Organ reproduksi merupakan salah satu organ yang sangat peka fungsi
fisiologiknya. Embryo sangat peka terhadap heat sterss atau stress panas. Pengaruh
pengurangan tingkat makan, kehilangan berat badan, infeksi kuman dan parasit dan
pengaruh vaksinasi tertentu akan menurunkan resistensi secara umum pada ternak
terhadap stress baru.
Sapi-sapi didaerah tropis dan sub tropis umumnya
nutrisi merupakan faktor
yang sangat berperan terhadap sub fertilitas dan infertilitas ternak. Kehilangan Berat
badan
50 – 80 kg menyebabkan menurunnya fertilitas, terutama sebagai akibat
infertilitas ovariumnya.

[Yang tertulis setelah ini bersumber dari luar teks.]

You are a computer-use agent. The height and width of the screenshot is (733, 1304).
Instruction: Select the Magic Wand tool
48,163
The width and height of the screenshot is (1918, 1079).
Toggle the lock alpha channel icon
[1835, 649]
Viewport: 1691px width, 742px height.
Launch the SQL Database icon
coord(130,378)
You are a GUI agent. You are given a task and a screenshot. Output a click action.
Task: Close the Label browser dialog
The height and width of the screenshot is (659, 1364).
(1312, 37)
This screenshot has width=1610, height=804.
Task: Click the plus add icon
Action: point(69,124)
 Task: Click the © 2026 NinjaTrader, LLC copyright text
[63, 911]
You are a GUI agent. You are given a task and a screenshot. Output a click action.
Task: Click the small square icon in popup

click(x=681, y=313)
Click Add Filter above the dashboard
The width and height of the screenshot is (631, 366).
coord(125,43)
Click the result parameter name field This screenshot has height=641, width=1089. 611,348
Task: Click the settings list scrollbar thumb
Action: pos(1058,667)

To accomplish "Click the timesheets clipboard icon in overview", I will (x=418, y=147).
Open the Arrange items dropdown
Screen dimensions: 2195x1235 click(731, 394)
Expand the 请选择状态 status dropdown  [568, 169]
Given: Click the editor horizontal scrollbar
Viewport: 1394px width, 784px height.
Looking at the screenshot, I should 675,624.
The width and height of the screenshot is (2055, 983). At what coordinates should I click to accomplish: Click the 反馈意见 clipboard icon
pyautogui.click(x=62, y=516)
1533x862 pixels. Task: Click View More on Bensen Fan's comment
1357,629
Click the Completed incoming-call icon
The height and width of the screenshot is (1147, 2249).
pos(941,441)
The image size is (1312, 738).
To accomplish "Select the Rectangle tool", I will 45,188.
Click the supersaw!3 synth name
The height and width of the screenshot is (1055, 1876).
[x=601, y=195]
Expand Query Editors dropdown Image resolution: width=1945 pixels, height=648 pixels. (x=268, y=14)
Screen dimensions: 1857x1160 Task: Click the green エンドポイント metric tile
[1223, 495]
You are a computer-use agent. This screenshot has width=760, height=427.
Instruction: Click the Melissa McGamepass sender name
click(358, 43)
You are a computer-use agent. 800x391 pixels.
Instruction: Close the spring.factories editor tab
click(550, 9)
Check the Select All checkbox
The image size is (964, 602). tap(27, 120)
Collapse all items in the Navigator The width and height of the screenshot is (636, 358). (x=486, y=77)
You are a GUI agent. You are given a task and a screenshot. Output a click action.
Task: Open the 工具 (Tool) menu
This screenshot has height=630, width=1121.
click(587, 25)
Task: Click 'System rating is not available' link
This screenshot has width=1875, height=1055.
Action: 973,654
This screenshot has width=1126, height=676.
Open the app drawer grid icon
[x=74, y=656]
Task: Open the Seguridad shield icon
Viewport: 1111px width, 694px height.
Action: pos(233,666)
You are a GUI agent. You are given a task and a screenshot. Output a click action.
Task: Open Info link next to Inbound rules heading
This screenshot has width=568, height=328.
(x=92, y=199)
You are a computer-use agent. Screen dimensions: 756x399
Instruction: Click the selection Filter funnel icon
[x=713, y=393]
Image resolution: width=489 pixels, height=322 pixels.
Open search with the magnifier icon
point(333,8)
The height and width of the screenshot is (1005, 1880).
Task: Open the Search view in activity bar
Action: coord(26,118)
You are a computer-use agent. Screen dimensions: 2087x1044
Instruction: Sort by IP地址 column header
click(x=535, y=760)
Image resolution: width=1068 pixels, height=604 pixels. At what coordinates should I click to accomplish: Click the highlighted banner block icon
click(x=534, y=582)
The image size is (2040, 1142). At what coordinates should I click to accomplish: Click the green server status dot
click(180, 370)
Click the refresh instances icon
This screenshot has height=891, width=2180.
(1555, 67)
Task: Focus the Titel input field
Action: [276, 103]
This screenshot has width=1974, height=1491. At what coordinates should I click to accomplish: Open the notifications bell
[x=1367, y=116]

Pada kenyataannya dilapangan gangguan fertilitas pada sapisapi di daerah tropis terutama disebabkan
oleh kurang pakan (kualitas dan
kuantitasnya) atau under-feeding.
Gejala kekurusan selama musim kemarau sebagai akibat kekurangan pakan
akan berakibat langsung terhadap timbulnya dewasa kelamin (sexual maturuty)
terhambat dan inaktifitas ovarium yang berhubungan dengan pendeknya waktu
pelepasan hormon gonadotrophin atau GRH dari kelenjar hipothalamus dan
gonadotrophin dari kelenjar hipofise.
Kesehatan seekor ternak dipengaruhi oleh banyak faktor seperti cahaya dan
kegelapan, radiasi sinar matahari, suhu dan kelembaban lingkungan dan latihan fisik
(Physical exercise).
Cahaya tidak berperan penting mengontrol efisiensi reproduksi
pada sapi (kecuali pada unggas), bahkan derajat
kegelapan tidak menyebabkan
infertilitas ternak. Penambahan cahaya buatan hingga 18 jam per hari menyebabkan
suatu penurunan fertilitas yang serius terutama melalui gangguan fungsi ovariumnya.
Latihan fisik ternak (physical exercise) pad ternak dengan pemberian hijauan
yang cukup baik akan menghasilkan kesehatan umum yang lebih baik.Kontak sapi yang
satu dengan sapi lainnya atau kelompok sapi lainnya
bahkan dengan sapi-sapi
pejantan lainnya dapat merangsang tingkah laku seksual dan fungsi ovarium menjadi
lebih baik. Latihan fisik melalui jalan-jalan atau penggembalaan tiap hari bagi sapi-sapi
akan mempercepat involusi uteri sesudah melahirkan dan cepat kembali ke fertilitas
normal.
Suhu dan kelembaban yang mempunyai hubungan dengan fertilitas sapi,
meskipun pengaruhnya
bervariasi tergantung pada bangsa sapi, iklim dan kondisi
kandang. Suhu kritis sekitar 35ºC (siang hari) dan 30ºC (malam hari). Sapi betina
tropis cepat beradaptasi, walaupun resiko kematian awal embryo antara hari kedua
sesudah perkawinan lebih kecil dibandingkan dengan bangsa sapi eropa.